Mais ce n'est pas tout, nous avons copié leur technique agricole pour faire pousser des

champignons agarics.

Il soulève le couvercle d'une grosse boîte en bois. En dessous on voit des champignons blancs qui poussent sur un lit de feuilles fermentées.

— Galin est notre grand spécialiste en champignons.

Ce dernier sourit modestement.

— J'ai encore beaucoup à apprendre.

— Mais des champignons, du miel… vous devez quand même avoir des carences en protéines?

— Pour les protéines, c'est Max.

L'un des pompiers montre le plafond du doigt.

— Moi, je recueille tous les insectes que les fourmis mettent dans la petite boîte à droite de la caisse. On les fait bouillir pour que les cuticules se détachent; et pour le reste, c'est comme de toutes petites crevettes, d'ailleurs ça en a le goût et l'apparence.

— Vous savez, ici, en se débrouillant bien, on a tout le confort qu'on veut, ajoute un gendarme. L'électricité est produite par une mini-centrale atomique, dont la durée de vie est de cinq cents ans. C'est Edmond qui l'avait installée dès les premiers jours de son arrivée… L'air passe par les cheminées, la nourriture nous parvient par les fourmis, on a notre source d'eau fraîche et, en plus, on a une occupation passionnante. On a l'impression d'être les pionniers de quelque chose de très important.
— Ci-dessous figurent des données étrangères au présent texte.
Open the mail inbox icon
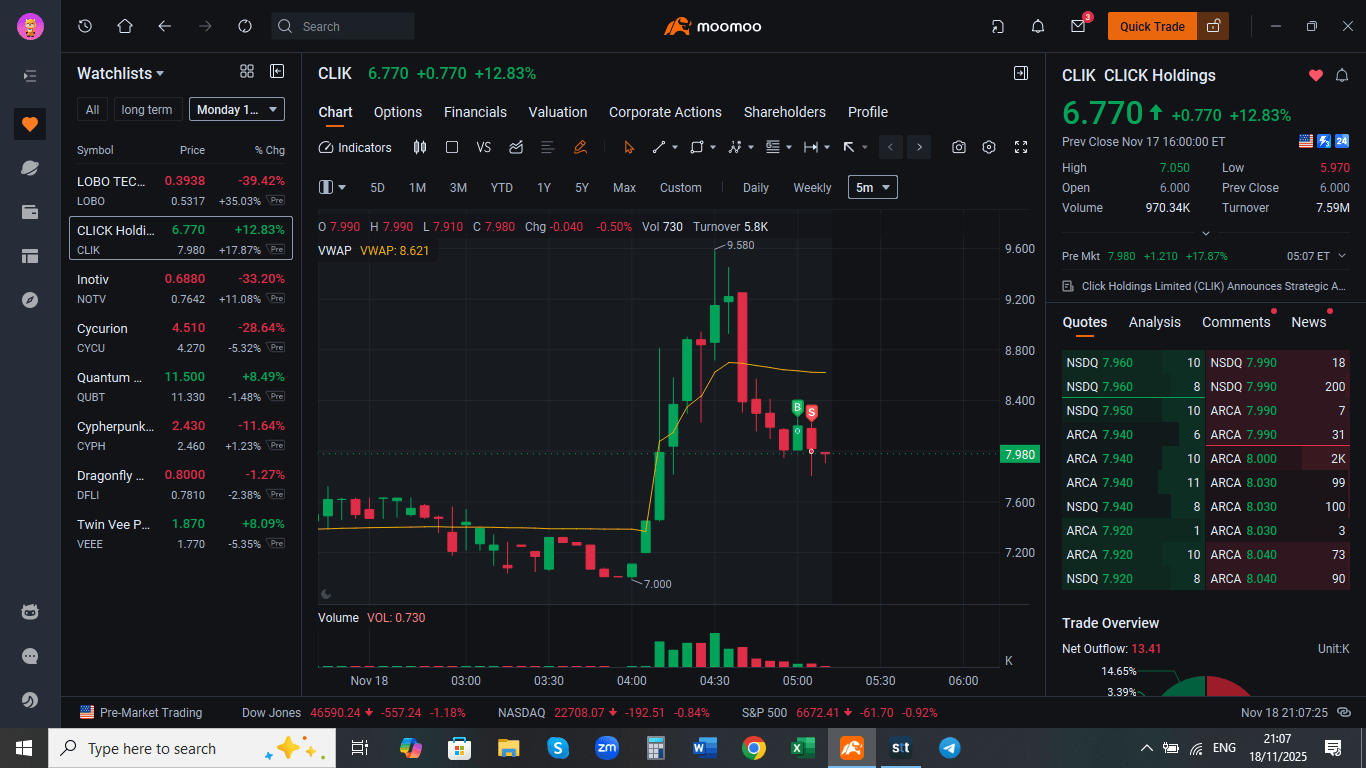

— Nous sommes en fait comme des cosmonautes qui vivraient en permanence

dans une base et dialogueraient parfois avec des extraterrestres voisins.
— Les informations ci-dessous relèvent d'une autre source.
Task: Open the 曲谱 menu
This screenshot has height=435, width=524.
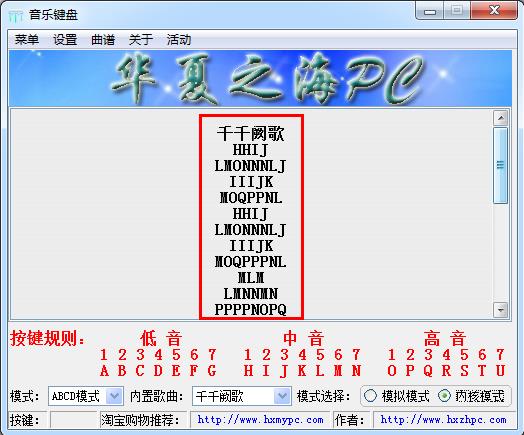Action: point(103,40)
Ils rient. Un courant de bonne humeur électrise les moelles épinières. Jonathan propose de revenir au salon.

— Vous savez, longtemps j'ai cherché une manière de faire coexister mes amis autour de moi. J'ai tenté les communautés, les squatts, les phalanstères.:. Je n'y arrivais jamais. J'avais fini par penser que je n'étais qu'un doux utopiste, pour ne pas dire ~ un imbécile. Mais ici… ici il se passe des choses. Nous sommes bien obligés de cohabiter, de nous compléter, de penser ensemble. Nous n'avons pas le choix: si nous ne nous entendons pas, nous mourrons. Et il n'y a pas de fuite possible. Or, je ne sais pas si cela vient de la découverte de mon oncle ou de ce que nous apprennent les fourmis par leur simple existence au-dessus de nos têtes, mais pour l'instant notre communauté marche du feu de Dieu!

– Ça marche, même malgré nous…

— Nous avons parfois l'impression de produire une énergie commune où chacun peut librement puiser. C'est étrange.

— J'ai déjà entendu parler de ça, à propos des rose-croix et de certains groupes francs-maçons, dit Jason. Ils nomment ça egregor: le capital spirituel du «troupeau». Comme une bassine où chacun déverse sa force pour en faire une soupe qui profite à chacun… En général, il y a toujours un voleur qui utilise l'énergie des autres à des fins personnelles.

— Ici nous n'avons pas ce genre de problème. On ne peut avoir d'ambitions personnelles lorsqu'on vit en petit groupe sous la terre… Silence.

— Et puis on parle de moins en moins, on n'a plus besoin de ça pour se comprendre.

— Oui, il se passe des choses ici. Mais nous ne les comprenons et ne les contrôlons pas encore. Nous ne sommes pas encore arrivés, nous n'en sommes qu'au milieu du voyage. Silence à nouveau.